Fondée en 2014, IronNet a déclaré avoir accumulé plus de 207 millions de dollars de pertes lors du dépôt de documents pour les rendre publiques l’année dernière grâce à une fusion avec une société d’acquisition à vocation spéciale. En juin, la société basée à Maclean, en Virginie, spécialisée dans la détection des menaces, a déclaré dans des dépôts de titres qu’elle licencierait environ 17 % de son personnel pour « préparer l’entreprise à une croissance rationalisée à l’avenir ».
Keith Alexander, co-directeur général d’IronNet et général à la retraite qui dirigeait auparavant la NSA et le Cyber Command américain, a refusé de commenter par l’intermédiaire d’un porte-parole.
Guy Caspi, directeur général de Deep Instinct Ltd., a déclaré que la décision de son entreprise en juin de licencier près de 50 employés n’était pas liée à des problèmes de trésorerie ou à des pressions du marché, mais plutôt à un manque de retours des clients de petite et moyenne taille.
« Ce n’était qu’une perte de temps pour nous », a déclaré M. Caspi, dont le logiciel de l’entreprise vise à aider les clients à prévenir les attaques de ransomwares et autres menaces.
Pour les travailleurs, les réductions peuvent équivaloir à des revers brusques après que les employeurs les ont vendus à la hausse de travailler dans les industries à croissance rapide de la cybersécurité et de la confidentialité.
OneTrust, basée à Atlanta, a été désignée en 2020 par le magazine Inc. comme l’entreprise à la croissance la plus rapide en Amérique. L’année dernière, la société a acheté quatre petites entreprises pour étendre sa plate-forme, qui aide les entreprises à se conformer aux lois sur la confidentialité et à d’autres réglementations.
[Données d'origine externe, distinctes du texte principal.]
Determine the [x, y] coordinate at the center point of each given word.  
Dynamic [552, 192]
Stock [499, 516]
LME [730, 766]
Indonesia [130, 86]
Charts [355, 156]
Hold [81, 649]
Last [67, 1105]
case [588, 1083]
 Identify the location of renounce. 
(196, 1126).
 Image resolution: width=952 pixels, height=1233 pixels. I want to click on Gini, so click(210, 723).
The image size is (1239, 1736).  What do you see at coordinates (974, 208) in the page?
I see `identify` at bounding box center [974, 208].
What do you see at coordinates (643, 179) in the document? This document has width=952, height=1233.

Le 9 juin, alors que les employés répondaient à des appels commerciaux ou effectuaient d’autres tâches de routine, certains ont reçu par e-mail des invitations à des réunions de 15 minutes au cours desquelles ils ont été licenciés, selon des personnes proches du dossier. Dans un article de blog sur les 950 licenciements, soit environ 25% du personnel, le directeur général Kabir Barday a déclaré que « réduire nos effectifs et s’adapter au sentiment des marchés des capitaux est ce qui est nécessaire pour nous maintenir dans notre position de leader ».
M. Barday a décliné une demande d’interview par l’intermédiaire d’un porte-parole, qui n’a pas répondu aux questions écrites.
Tim McAdam, associé général de TCV, qui a investi dans OneTrust, a déclaré que son entreprise avait conseillé aux quelque 80 entreprises de son portefeuille axé sur la technologie de pouvoir réduire les coûts dans des domaines tels que le marketing et «d’atteindre le seuil de rentabilité avec les fonds qu’ils ont sous la main.
« Nous traversons tous cette période sans feuille de route, vraiment », a-t-il déclaré.